A German historian said that mud beds, or Kang in Chinese, played a significant role in shaping ancient Chinese cultural etiquette in Beijing on Friday.
Mareile Flitsch, professor at Berlin Technical University Institute for History of Technology, said that the Chinese hypocaust had one side cold and the other warm. They used hypocausts as beds, kitchens, dining tables and ritual sites.
Monks usually held mourning services and newly weds carried out their marriage ceremony on hypocausts.
Different sitting or kneeling postures might show different social ranks, Flitsch said.
She said that the use of the "Kang" comprises sitting postures of kneeling, squatting and sitting cross-legged. Sitting with correct postures and right places subtly exposed politeness and social rank.

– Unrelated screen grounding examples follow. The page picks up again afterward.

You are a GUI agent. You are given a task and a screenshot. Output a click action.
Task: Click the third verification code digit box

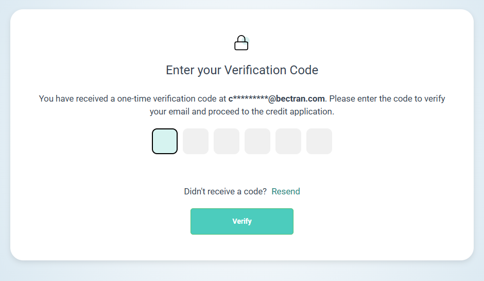tap(227, 141)
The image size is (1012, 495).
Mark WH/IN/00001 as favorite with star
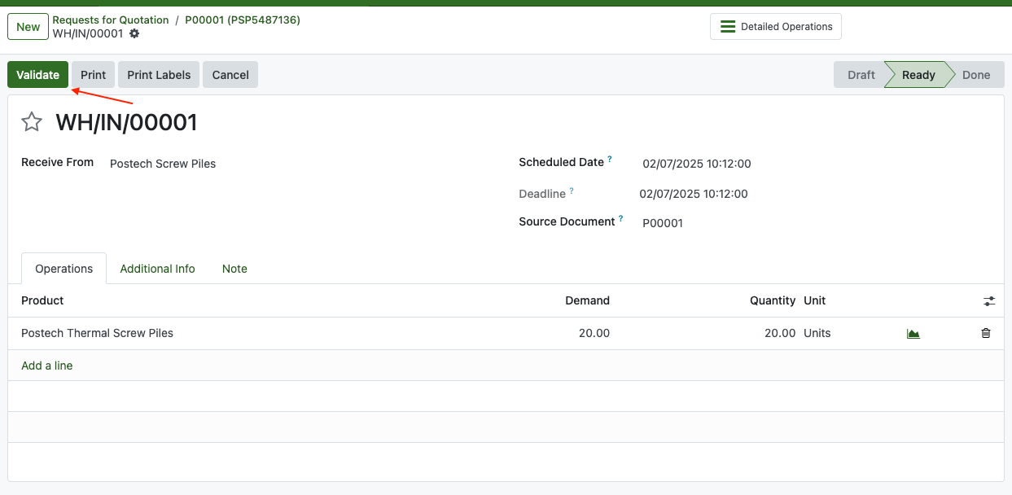click(x=32, y=122)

Flitsch said that Kang was a multi-functional place. It could serve as a bed, floor, table, chair and heater. Therefore, it combined the working and living features of daily users.
The Kang was usually covered with a mat so that people literally sat on mats. Many Chinese historians have also investigated rules of etiquette concerning the correct use of mats and furnishing, she said.
Flitsch said many wealthy people in North China abandoned the Kang slowly at the end of 19th century. Instead they used modern tables, chairs and beds with respective functions. But Kang can still be found in rural China at present.